1905 год
1905 год
Вскоре кончилось и это лето, и мы все вернулись в Москву.
Начался новый сезон — сезон 1905/06 года. У матери да и у отца была уже к этому времени тесная дружба с М. Ф. Андреевой. Эта дружба была причиной того, что мать начала принимать деятельное участие в подпольной работе РСДРП. Ей давали разные поручения, главным образом по связи, передачам и т. д. Она их выполняла, видимо, хорошо. Это я заключаю из того, что задания становились раз от разу серьезнее и труднее. Мать моя была очень подвижна, ловка и очень отважна. Она была коренной москвичкой, знала город, по ее выражению, «как извозчик», знала проходные дворы, проходные парадные, через которые можно было с улицы попасть во двор или в сад, а там из сада через забор в другой сад и опять через дом на другую, далекую улицу. Изящная, хорошо одетая, владеющая бойкой, чисто московской речью со всеми прибаутками, поговорками и острыми словечками, она умела отшутиться и отбраниться в случае какого-нибудь столкновения. Это все было ей очень кстати при выполнении различных заданий: выяснить, «чиста» ли та или другая явка, отвести слежку, «раскрыть» филера (определить, что «извозчик» или «разносчик» на самом деле сыщик), передать письмо, сообщить пароль и отзыв и выполнить другие, такие же простые, но рискованные поручения.
Только много лет спустя, уже после Октябрьской революции, я узнал, что на адрес отца приходили из-за границы директивные письма для МК РСДРП, а от его имени шли за рубеж материалы для «Искры». Все это было глубоко засекречено, и ни отец, ни мать не были посвящены в содержание пересылаемого, но они охотно разрешали пользоваться своим адресом, а мать со всей энергией принимала самое непосредственное участие в технике пересылки, хранении и передаче всего, что проходило через ее руки.

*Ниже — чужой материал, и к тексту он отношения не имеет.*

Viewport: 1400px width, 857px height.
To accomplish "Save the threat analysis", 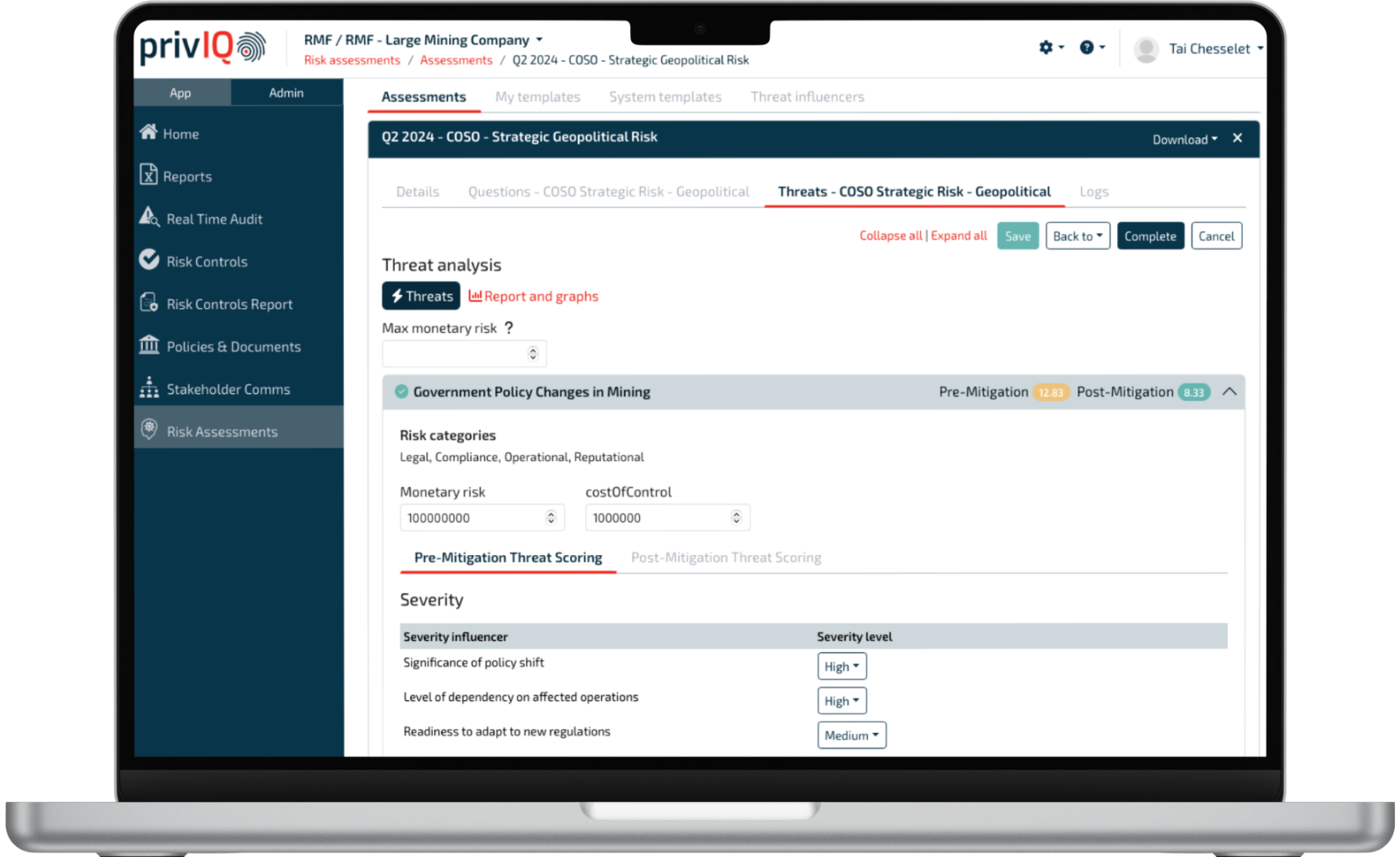I will 1017,235.
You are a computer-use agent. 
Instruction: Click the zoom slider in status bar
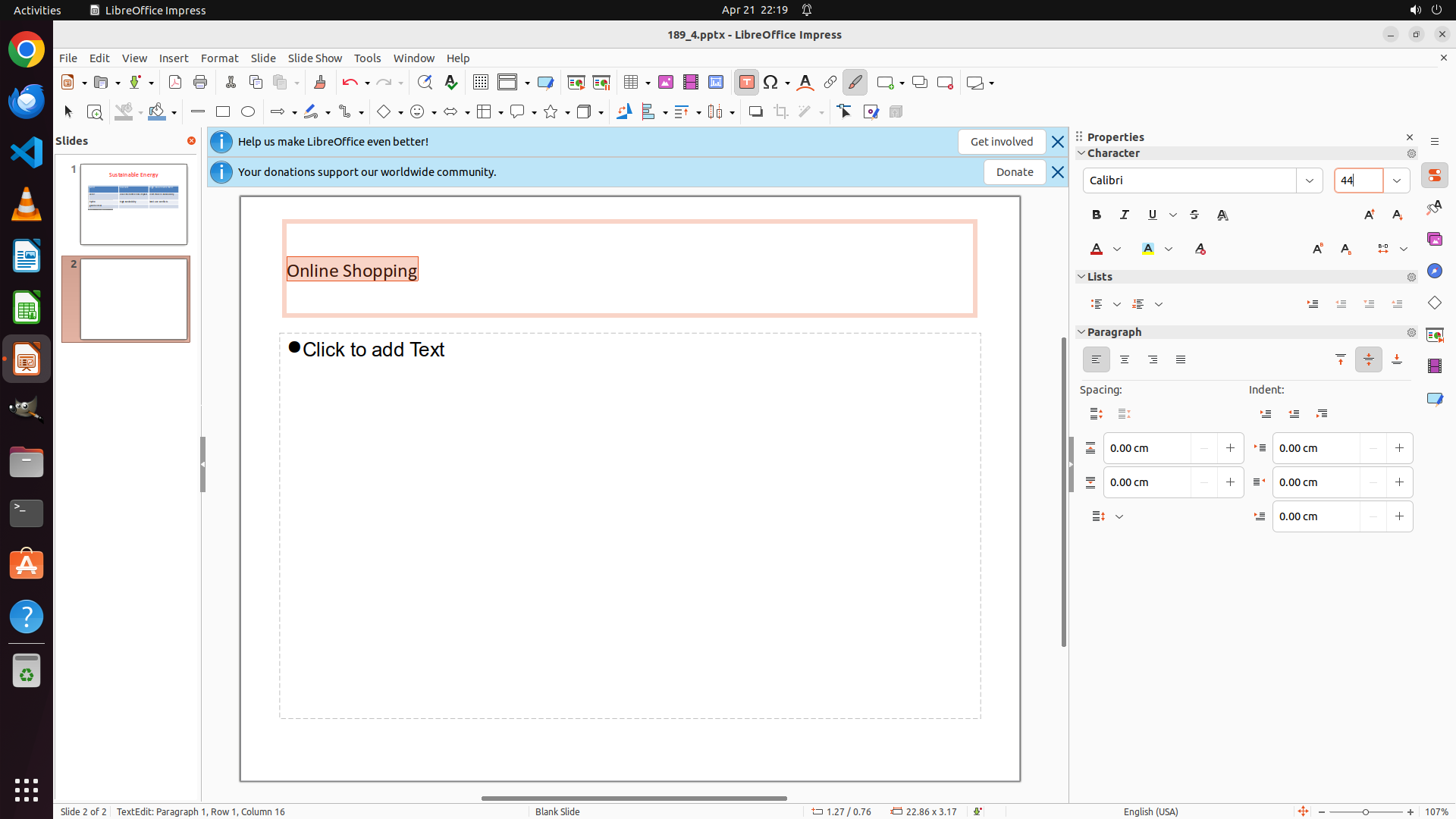1366,811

Оба они сознавали риск, которому подвергались, но вера в необходимость революционной деятельности поддерживала в них полную убежденность, что отказаться от такого почетного и лестного риска мог только «трус и обыватель» (выражение отца) или уж отъявленный черносотенец. Прослыть же тем или другим было для них страшнее ареста, охранки и всех жандармов Российской империи. Общественное мнение, традиции, среда требовали от каждого честного интеллигента если не прямой революционной деятельности, то уж по крайней мере посильной помощи революционерам.

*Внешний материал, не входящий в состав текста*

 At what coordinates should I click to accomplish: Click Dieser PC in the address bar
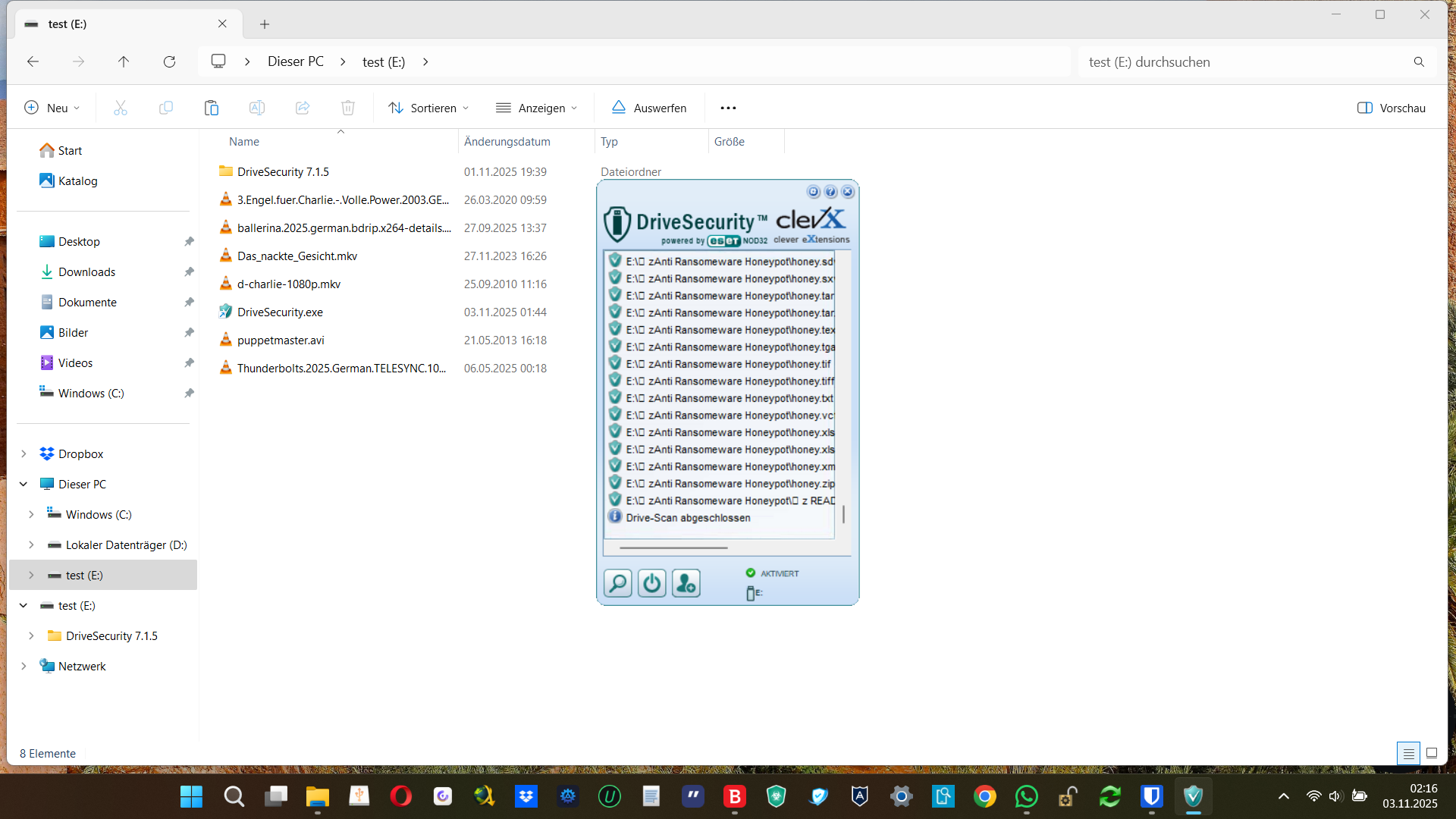click(296, 61)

Знакомство с Н. Э. Бауманом, перешедшее в дальнейшем в теплую дружбу, произошло именно во время такой деятельности. Эта история уже многократно рассказывалась, мне ее повторять ни к чему, тем более что я не был, конечно, посвящен в эти дела. Помню только смешливого «дядю Тигра», как я его почему-то называл, веселую возню с ним, щекотку от мягкой бородки, которая попадала мне за шиворот, когда он, изображая зверя, загрызал меня — охотника. Ярче всего помню веселые, совсем не страшные глаза «зверя» и щекотно-ласковую бородку — ведь бороды в нашем актерском доме были редкостью.
Помню рассказ, почти сказку, которую мне рассказывала мать, сдерживаясь, чтобы не заплакать, что с ней случалось тогда очень, очень редко — она была совсем не слезлива. Рассказ был о добром человеке, за которым гнались враги; он убежал от них и долго ходил, больной и голодный, по улицам под дождем и снегом, в ветреную ночь поздней осени. Но он знал, что есть один дом, где его примут, обласкают, обогреют, накормят, напоят горячим чаем с малиновым вареньем и уложат спать в чистую, теплую постель под толстое пушистое одеяло. Там он будет в безопасности, ни один враг не будет знать, где он, там он сможет отдохнуть и подлечиться. Он уже предвкушал все это, когда поднимался по лестнице этого дома, но, когда позвонил и ему отворили, женщина, встретившая его, задала ему какие-то нелепые, непонятные вопросы и, еле выслушав его сбивчивые, бестолковые ответы, закрыла дверь перед его носом. Он, шатаясь от слабости, спустился и снова вышел под снег и дождь, но надежды на приют у него уже не оставалось.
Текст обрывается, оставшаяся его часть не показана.